Wall Street has fretted this summer over trade tensions, a looming business slowdown, and a possible war with Iran. But Union Pacific Corporation (NYSE:UNP), it appears, may have missed the memo.
In July, management boosted the railroad’s quarterly dividend 10% to $0.97 per share. Investors interpreted the news as a big vote of confidence in the business, bidding shares of UNP stock to all-time highs. (Source: “Union Pacific Corporation Announces 10 Percent Dividend Increase for Third Quarter 2019“, Union Pacific Corporation, July 25, 2019.)
And this could just be the beginning.
Admittedly, President Donald Trump’s trade war has bitten into sales. Union Pacific’s revenues dropped one percent to $5.6 billion in the second quarter on lower shipment volumes. But despite these headwinds, executives continue to find ways to boost the bottom line. (Source: “Union Pacific Reports Record Second Quarter Results,” Union Pacific Corporation, July 18, 2019.)
The secret comes down to cost-cutting. Union Pacific has embarked on a significant overhaul; it has started sorting rail cars less frequently, exiting less profitable businesses, and running fewer, longer trains. By ensuring that grass never grows beneath the wheels, the company can squeeze more income out of its business with less capital.
Layoffs have also padded the bottom line. Last year, the company laid off 800 employees, or about two percent of its workforce. More cuts will likely follow, given management’s aim to cut overhead costs by a third before 2020. (Source: “Union Pacific will cut nearly 700 railroad jobs by year’s end,” The Dallas Morning News, October 23, 2019.)
Accordingly, Union Pacific has posted a marked increase in profitability. The company spent a record low $0.59 in operating costs on every dollar generated in revenue last quarter, down from $0.63 during the same period last year. That number shocked Wall Street, given that Union Pacific dealt with severe weather that shut down parts of its network during the reporting period. (Source: Ibid.)
The company’s strategy has been generating cash that can be returned to investors. In addition to the dividend hike announced last month, Union Pacific Corporation has spent $3.6 billion on stock buybacks since January. This has cut the total number of outstanding shares by seven percent, thereby increasing the claim that remaining investors have to future earnings. (Source: “Union Pacific Reports Record Second Quarter Results,” Union Pacific Corporation, July 18, 2019.)
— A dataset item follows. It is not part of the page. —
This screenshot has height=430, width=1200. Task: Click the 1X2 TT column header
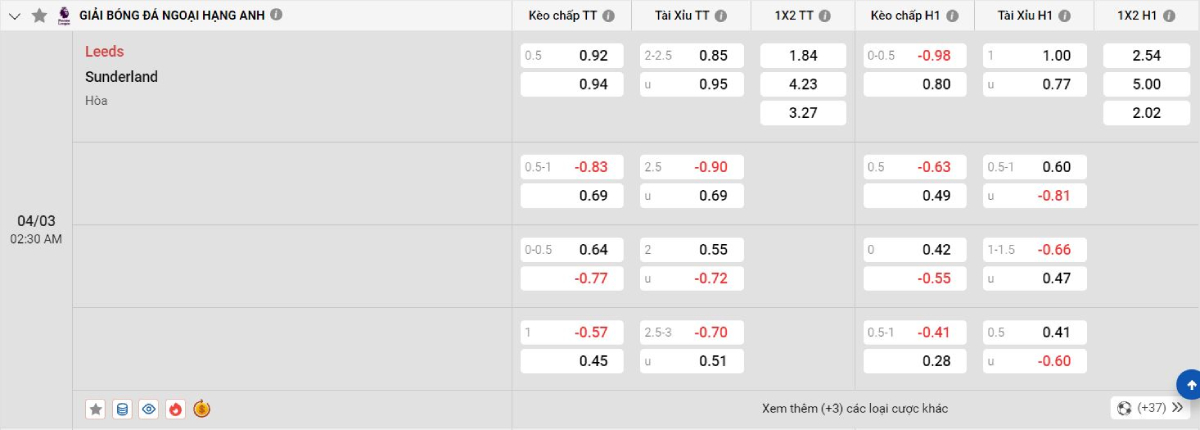click(x=794, y=16)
Chart courtesy of StockCharts.com
The Bottom Line on UNP Stock
For shareholders, more cost cuts should translate into further dividend hikes. Over the next five years, Wall Street projects that Union Pacific should grow earnings per share at a low-teen annual clip. And given the company’s conservative 45% payout ratio, investors can expect the distribution to grow more or less in line with profits. (Source: “Union Pacific Corporation (UNP) – Analysis,” Yahoo! Finance, last accessed August 3, 2019.)
Income investors should take note: Union Pacific stock has a lot more potential upside for 2019 and beyond.